I appreciate that static analysis tool vendors want to find new ways to sell their solutions. Maybe this is why Coverity is now calling its static analysis toolset the “Industry’s First Development Testing Platform”. Their message seems to be that developers don’t test their code and won’t fix bugs found by testers “because of organizational silos and conflicting priorities”. So static analysis has to fill this perceived gap.

By improving integration with development tools like Eclipse and Visual Studio and making the static analysis checks run faster, Coverity has made it easier for developers to find and fix more coding bugs earlier – that’s good. But better packaging and workflow and faster performance doesn’t change what the tool actually does.

Development Testing or Developer Testing

Running a static analysis tool isn’t “Development Testing”. Development Testing or Developer Testing is what developers do to test their own code to see if it works: walking through their code in a debugger as it executes and making sure that it does what they expect, profiling it to make sure that performance doesn’t suck, writing automated unit tests and component tests to make sure that the code does what it is actually supposed to do.

Confusing static analysis tools with other automated testing tools is a bad idea. It misrepresents what static analysis tools can do. It could lead people to believe that static analysis is a substitute for testing. Bill Pugh, an expert in static analysis and the father of FindBugs, makes it clear that while static analysis tools definitely work, “testing is far more valuable than static analysis” at finding bugs. And security experts like Jeremiah Grossman at White Hat Security debunk the idea that static analysis is enough to check for security bugs or other kinds of bugs in a system.

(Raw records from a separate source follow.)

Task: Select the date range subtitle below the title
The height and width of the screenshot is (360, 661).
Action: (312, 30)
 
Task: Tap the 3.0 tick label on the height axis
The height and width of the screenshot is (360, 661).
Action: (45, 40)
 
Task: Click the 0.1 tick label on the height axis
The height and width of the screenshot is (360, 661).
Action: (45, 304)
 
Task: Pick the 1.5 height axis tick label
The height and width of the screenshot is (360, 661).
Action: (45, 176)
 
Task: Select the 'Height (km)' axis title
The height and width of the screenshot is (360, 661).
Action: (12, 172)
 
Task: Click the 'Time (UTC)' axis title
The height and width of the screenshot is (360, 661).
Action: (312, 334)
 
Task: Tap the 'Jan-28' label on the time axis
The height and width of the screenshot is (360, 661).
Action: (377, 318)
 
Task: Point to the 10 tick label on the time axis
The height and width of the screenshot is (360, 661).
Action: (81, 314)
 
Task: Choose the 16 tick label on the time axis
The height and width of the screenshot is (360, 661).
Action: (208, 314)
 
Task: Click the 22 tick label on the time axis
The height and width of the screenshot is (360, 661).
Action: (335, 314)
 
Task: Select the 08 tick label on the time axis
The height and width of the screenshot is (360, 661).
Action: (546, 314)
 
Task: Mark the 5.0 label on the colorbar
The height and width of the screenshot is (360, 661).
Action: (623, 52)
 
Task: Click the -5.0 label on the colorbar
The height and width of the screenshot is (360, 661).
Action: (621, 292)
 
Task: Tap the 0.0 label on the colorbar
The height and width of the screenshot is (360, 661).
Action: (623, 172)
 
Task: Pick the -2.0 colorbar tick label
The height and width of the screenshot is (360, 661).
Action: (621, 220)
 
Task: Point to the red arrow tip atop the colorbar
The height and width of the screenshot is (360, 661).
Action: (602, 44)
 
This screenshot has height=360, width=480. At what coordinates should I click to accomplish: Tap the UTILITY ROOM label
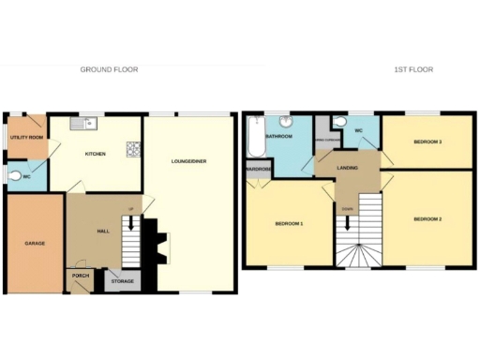pos(25,138)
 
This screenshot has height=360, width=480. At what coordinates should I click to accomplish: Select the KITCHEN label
pos(95,154)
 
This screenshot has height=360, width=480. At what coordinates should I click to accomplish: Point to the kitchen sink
pos(87,123)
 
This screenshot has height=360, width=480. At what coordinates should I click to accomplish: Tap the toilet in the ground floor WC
pos(13,176)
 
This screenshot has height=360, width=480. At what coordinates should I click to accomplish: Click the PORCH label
pos(81,277)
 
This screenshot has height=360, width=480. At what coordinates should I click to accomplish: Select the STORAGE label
pos(122,280)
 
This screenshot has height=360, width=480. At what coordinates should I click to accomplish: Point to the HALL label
pos(104,231)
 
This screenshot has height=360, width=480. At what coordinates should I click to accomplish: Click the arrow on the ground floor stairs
pos(131,226)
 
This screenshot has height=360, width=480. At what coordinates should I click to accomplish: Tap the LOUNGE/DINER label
pos(189,161)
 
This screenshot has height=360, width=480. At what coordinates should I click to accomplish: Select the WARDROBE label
pos(258,170)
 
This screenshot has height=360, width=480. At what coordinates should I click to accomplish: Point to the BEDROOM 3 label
pos(427,141)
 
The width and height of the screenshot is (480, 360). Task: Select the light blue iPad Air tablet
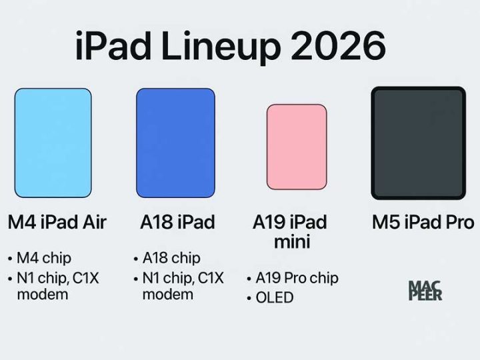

Static analysis tools are getting better and easier to use, they’re getting faster and more accurate and they throw off less false positives than they did even a couple of years ago. Everyone should use them if they can find a tool that works well for them and that they can afford. If you’re in a Java shop for example, there’s no excuse not to be using Findbugs at least – it’s free and it works. My team uses multiple different static analysis tools at different stages of development and continuous integration, because different tools find different kinds of problems, and some tools take longer to run. These tools find real bugs and coding problems. But there’s too much hype in this market. In the land of software testing, static analysis tools don’t “reign king”.